先週買ったばかりなのにまた同じものを買ってしまった、突然暗証番号が思い出せなくなった……もしかしたら、認知症の一歩手前である「認知症グレーゾーン」のサインかもしれません。今回は、認知症専門医・朝田隆先生が「認知症グレーゾーン」の歩き方を綴った著書『認知症グレーゾーンは分かれ道』より一部引用、再編集してお届けします。
認知症が発症する人、引き返せる人
認知症が発症する人、引き返せる人は何が違うのか?
これに関する研究結果は、性別や遺伝子、その人が持っている持病との因果関係によるというものが多いのです。つまり自分の努力では如何ともしがたいことを意味します。認知症が20年かけて進行していくことがわかっていて、たまさか早期発見できたとしても、改善の余地がないという見解が長い間まかり通っていたということです。

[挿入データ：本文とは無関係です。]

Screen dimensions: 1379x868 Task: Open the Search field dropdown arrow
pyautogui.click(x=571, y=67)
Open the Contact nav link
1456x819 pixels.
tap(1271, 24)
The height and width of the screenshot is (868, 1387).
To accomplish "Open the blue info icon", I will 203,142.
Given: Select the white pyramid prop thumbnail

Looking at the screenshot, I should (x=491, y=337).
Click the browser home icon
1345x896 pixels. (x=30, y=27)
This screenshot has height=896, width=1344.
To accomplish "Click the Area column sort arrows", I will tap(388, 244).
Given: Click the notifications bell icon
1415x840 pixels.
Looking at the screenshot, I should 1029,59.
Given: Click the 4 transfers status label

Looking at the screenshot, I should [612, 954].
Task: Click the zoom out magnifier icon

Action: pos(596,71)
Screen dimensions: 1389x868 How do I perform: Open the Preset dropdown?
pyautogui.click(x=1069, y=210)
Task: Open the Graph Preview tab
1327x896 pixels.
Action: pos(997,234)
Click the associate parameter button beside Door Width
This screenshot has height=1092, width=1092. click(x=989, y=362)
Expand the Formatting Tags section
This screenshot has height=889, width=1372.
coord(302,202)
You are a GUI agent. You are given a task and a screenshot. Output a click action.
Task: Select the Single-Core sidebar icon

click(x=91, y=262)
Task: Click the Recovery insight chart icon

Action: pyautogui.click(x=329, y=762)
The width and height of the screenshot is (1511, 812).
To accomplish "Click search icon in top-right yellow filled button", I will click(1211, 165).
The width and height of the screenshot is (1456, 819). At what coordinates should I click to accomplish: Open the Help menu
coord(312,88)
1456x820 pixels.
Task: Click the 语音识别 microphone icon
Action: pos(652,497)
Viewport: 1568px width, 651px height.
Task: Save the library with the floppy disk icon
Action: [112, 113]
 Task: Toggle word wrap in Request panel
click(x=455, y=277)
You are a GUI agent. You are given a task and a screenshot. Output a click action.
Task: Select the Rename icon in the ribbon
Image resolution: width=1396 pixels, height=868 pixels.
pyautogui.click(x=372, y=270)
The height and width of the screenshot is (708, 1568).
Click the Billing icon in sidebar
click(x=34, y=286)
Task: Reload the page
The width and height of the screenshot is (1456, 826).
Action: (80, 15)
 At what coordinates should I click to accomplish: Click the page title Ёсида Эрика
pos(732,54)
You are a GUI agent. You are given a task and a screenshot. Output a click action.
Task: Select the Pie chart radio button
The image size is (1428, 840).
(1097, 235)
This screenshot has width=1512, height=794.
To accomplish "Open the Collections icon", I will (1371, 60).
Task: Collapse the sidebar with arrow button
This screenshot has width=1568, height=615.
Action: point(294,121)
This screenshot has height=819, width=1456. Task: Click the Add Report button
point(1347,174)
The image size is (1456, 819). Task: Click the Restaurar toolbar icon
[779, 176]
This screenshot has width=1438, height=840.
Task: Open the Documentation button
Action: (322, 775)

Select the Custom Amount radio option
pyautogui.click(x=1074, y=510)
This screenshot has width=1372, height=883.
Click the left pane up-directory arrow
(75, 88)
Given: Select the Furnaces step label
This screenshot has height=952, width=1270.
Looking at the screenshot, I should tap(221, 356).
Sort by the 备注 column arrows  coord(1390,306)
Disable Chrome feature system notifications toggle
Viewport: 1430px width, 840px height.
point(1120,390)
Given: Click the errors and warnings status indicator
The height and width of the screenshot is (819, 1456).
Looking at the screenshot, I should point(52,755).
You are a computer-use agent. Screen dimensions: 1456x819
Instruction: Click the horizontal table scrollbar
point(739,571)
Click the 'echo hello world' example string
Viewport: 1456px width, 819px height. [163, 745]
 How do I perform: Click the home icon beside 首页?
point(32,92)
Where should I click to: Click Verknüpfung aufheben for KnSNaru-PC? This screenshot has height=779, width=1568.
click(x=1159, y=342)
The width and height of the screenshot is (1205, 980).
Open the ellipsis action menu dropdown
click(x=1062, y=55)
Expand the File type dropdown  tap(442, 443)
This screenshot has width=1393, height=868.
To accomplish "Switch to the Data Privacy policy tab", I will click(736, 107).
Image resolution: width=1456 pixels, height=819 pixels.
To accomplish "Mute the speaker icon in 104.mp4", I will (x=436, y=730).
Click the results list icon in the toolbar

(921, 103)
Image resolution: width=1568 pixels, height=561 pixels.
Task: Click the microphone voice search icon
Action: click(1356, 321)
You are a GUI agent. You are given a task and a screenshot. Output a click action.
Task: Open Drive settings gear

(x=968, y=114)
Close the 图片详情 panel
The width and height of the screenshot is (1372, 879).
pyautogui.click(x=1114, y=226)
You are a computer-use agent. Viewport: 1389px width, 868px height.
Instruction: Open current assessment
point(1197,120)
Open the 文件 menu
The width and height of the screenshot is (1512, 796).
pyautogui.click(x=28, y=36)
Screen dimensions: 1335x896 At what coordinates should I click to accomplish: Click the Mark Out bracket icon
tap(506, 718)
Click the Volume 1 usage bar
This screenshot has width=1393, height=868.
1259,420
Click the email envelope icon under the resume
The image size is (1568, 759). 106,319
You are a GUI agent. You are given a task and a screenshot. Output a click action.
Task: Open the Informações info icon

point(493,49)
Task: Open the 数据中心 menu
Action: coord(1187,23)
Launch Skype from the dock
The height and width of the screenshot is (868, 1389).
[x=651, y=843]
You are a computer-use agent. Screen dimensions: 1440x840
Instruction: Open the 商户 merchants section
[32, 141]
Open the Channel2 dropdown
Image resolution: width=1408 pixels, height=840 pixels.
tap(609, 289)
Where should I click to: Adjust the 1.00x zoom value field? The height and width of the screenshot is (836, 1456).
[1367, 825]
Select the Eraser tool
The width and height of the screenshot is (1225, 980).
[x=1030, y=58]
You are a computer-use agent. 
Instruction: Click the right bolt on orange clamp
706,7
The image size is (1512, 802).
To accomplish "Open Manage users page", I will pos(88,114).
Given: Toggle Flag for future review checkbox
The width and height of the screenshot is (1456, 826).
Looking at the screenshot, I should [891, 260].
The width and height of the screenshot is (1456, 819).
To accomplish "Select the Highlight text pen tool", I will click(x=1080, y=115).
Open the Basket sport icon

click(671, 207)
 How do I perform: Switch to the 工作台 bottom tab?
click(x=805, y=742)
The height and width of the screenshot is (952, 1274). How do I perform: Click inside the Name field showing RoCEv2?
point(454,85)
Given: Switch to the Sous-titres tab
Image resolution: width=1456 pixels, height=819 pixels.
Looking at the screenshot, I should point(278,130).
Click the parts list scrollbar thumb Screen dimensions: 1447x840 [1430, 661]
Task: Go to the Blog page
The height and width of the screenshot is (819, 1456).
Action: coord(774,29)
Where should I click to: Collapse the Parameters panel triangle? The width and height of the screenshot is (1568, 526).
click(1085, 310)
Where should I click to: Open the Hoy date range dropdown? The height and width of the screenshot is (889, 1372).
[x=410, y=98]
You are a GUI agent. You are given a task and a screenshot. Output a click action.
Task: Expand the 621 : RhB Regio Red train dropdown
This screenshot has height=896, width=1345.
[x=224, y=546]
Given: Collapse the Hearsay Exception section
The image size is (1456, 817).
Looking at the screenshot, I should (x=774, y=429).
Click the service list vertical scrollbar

残念ながら医学が進歩した現代においても、認知症の根本的な治療方法はまだ見つかっていません。
認知症を改善するための薬も治療法も十分ではないという状況の中、注目されているのが認知症グレーゾーン期。近年になって、認知症グレーゾーンの特に初期であれば、努力次第で認知症にならずにUターンする人が少なくないことがわかってきたのです。